Saved data entries:
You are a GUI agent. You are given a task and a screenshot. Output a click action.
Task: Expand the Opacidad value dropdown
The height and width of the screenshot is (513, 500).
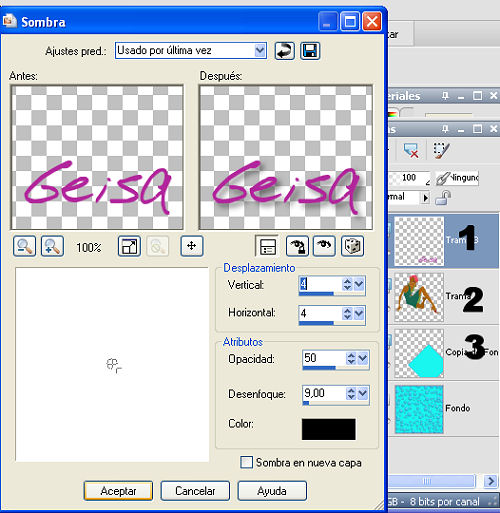click(363, 358)
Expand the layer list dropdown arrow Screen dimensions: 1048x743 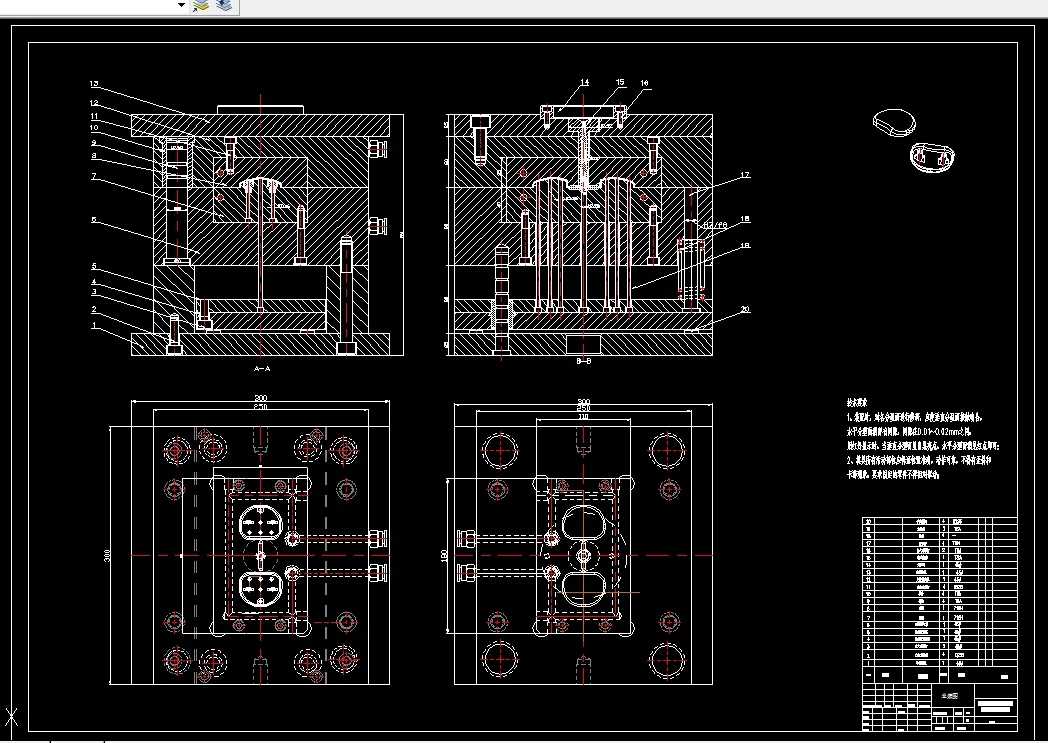coord(181,5)
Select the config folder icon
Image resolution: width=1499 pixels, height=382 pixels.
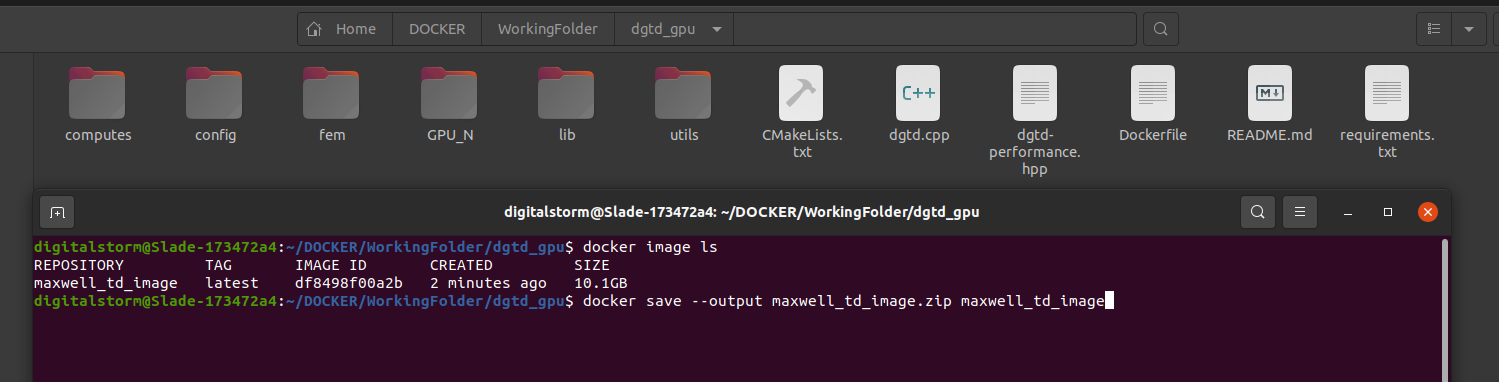215,93
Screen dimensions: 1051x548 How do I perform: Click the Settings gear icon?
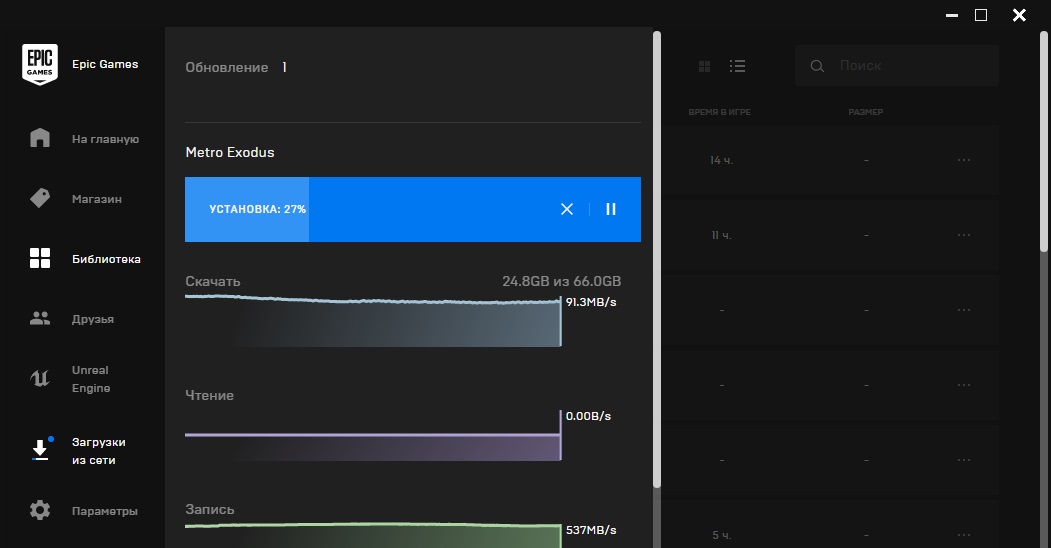click(x=40, y=511)
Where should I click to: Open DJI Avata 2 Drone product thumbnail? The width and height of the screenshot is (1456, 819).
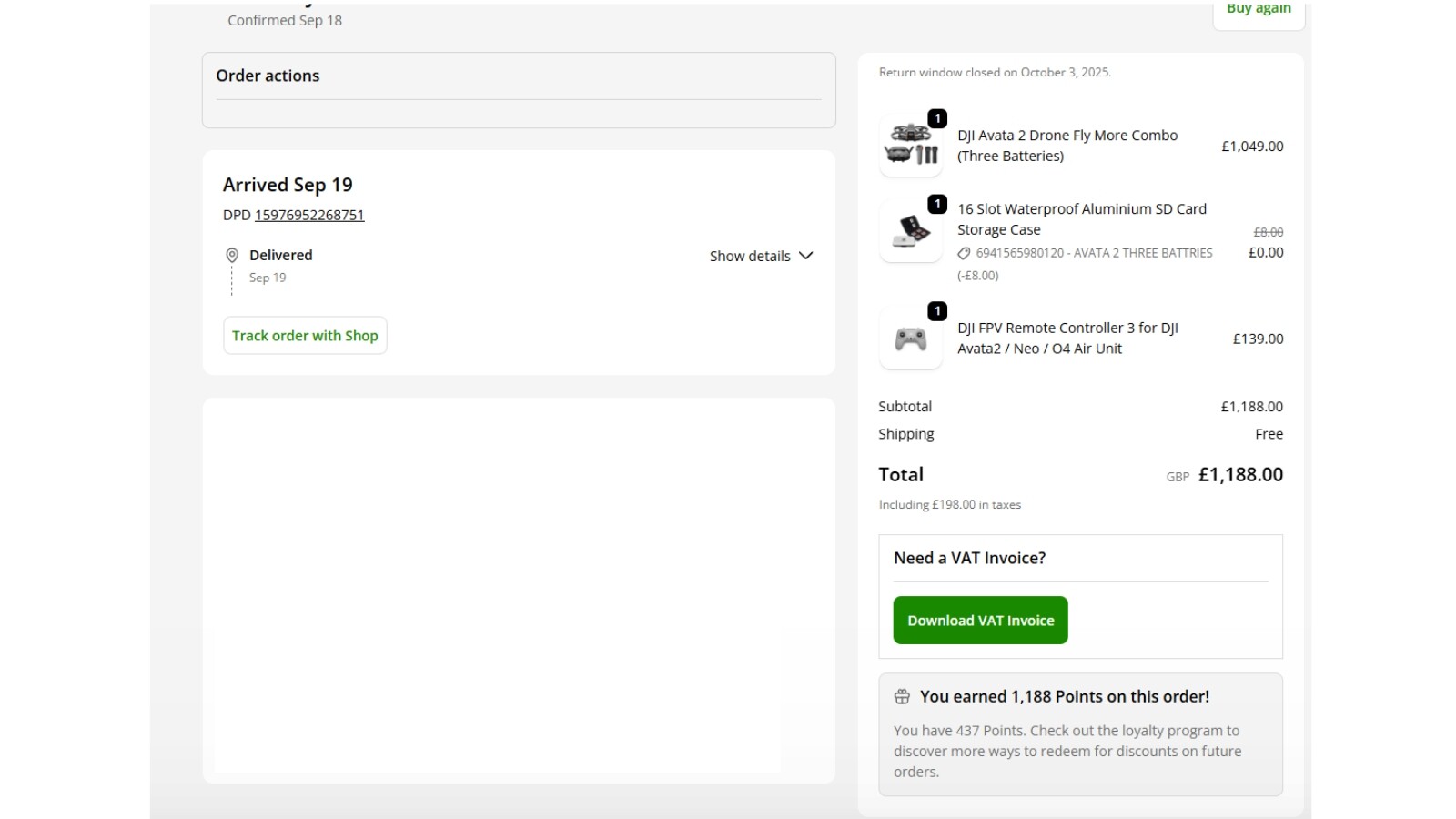click(910, 147)
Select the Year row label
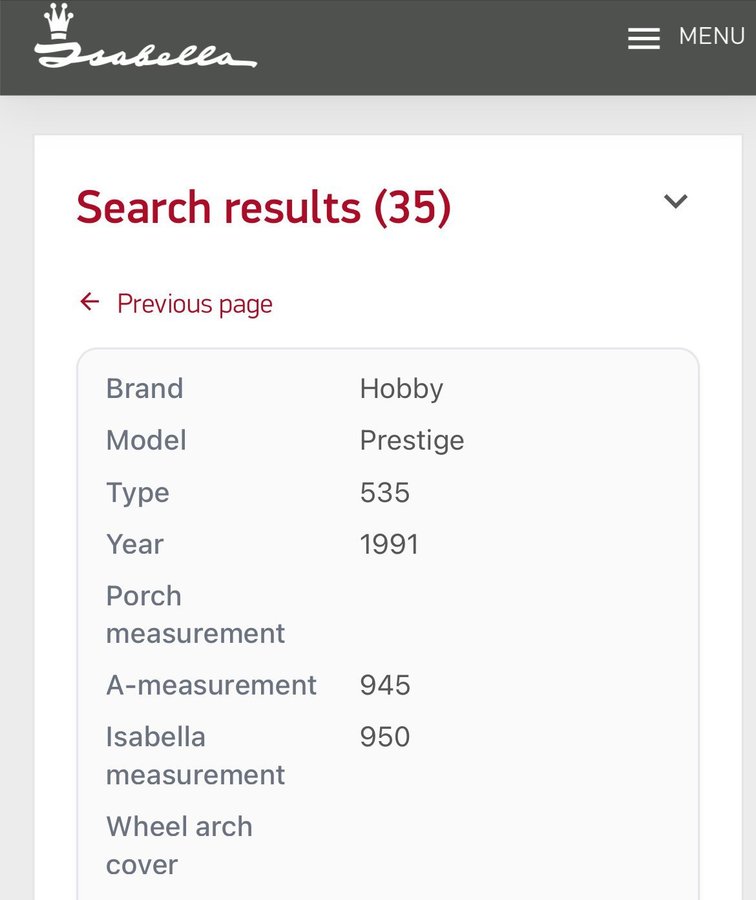The height and width of the screenshot is (900, 756). tap(135, 545)
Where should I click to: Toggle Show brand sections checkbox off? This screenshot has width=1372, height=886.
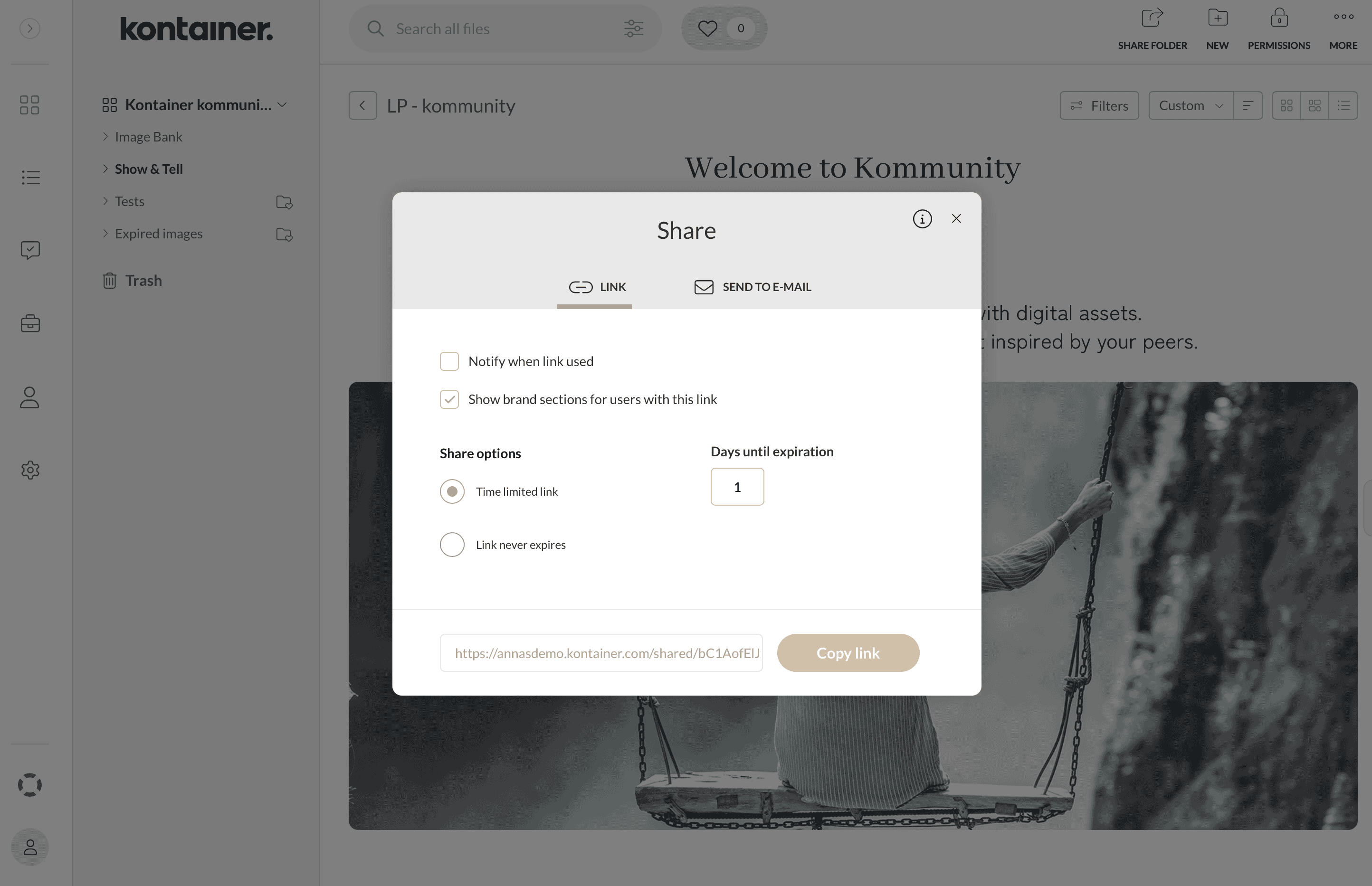coord(449,398)
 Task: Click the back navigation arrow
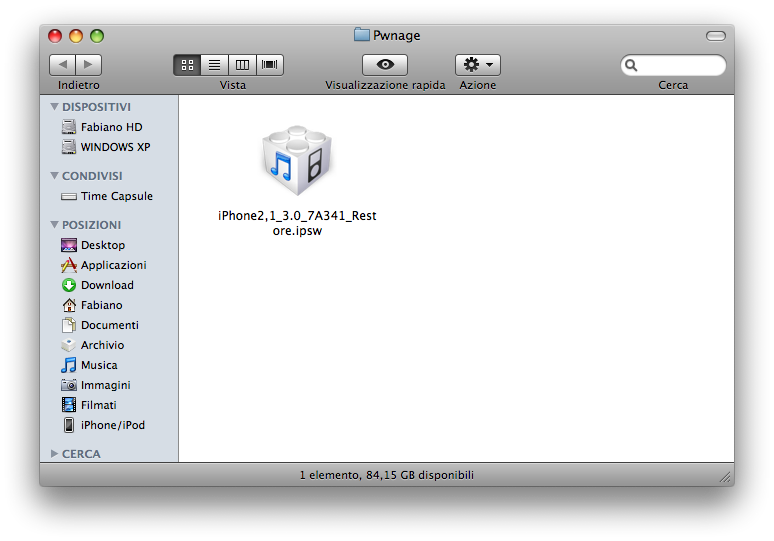point(63,65)
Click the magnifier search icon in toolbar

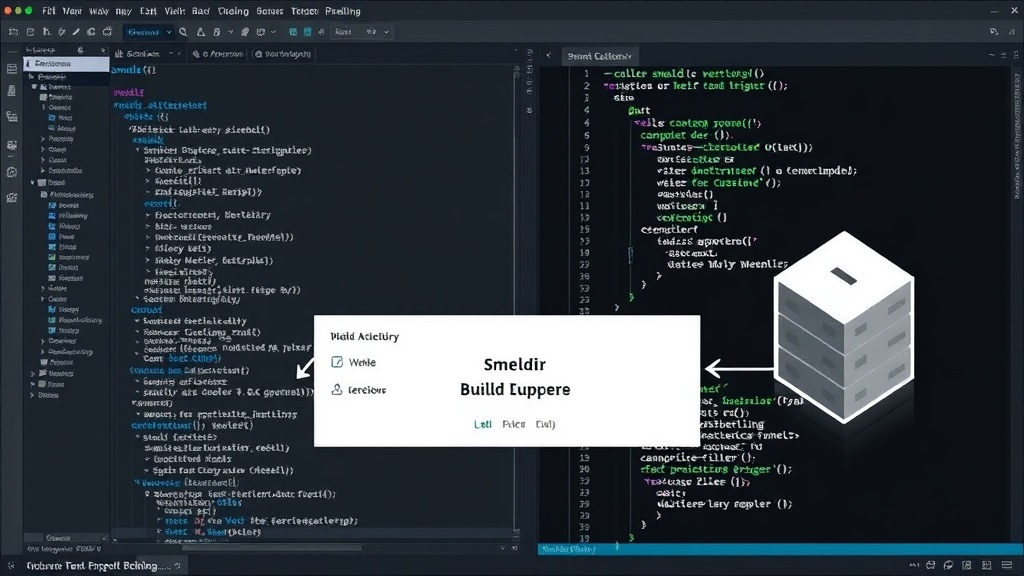(184, 32)
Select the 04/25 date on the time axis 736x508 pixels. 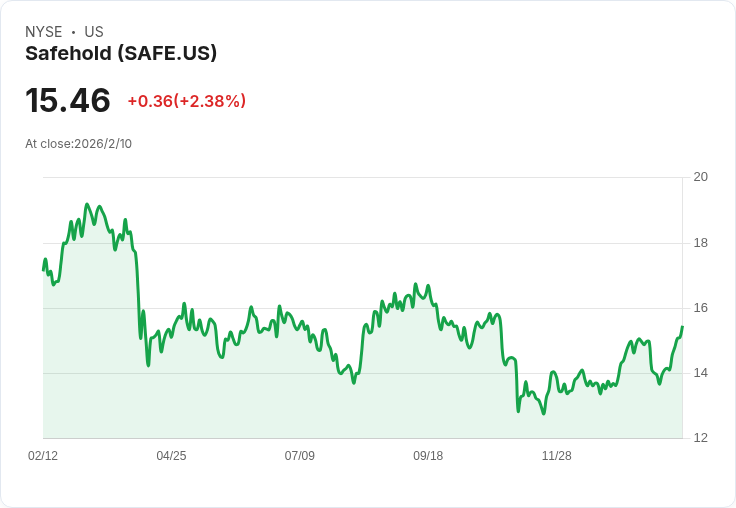[x=171, y=456]
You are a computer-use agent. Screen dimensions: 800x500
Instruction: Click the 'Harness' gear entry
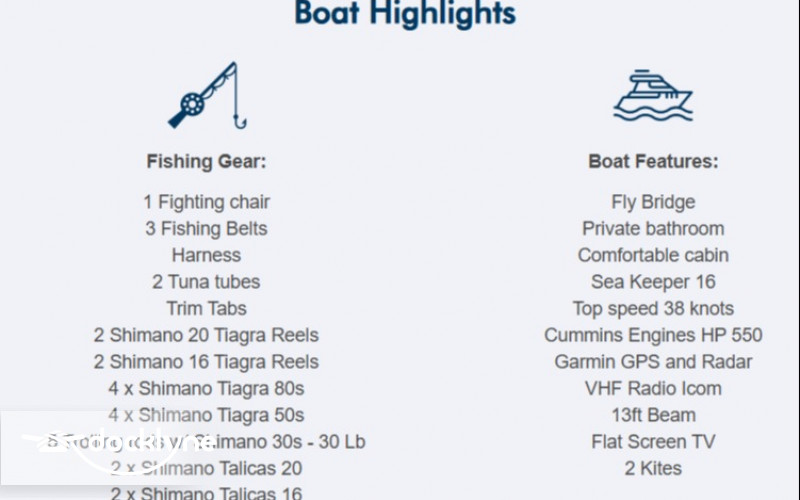point(206,255)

(Activity): Would you copy all lines in the records where the string "agent" appears?

(The completed task):
You are a GUI agent. You are given a task and a screenshot. Output a click action.
You are a computer-use agent. Screen dimensions: 800x500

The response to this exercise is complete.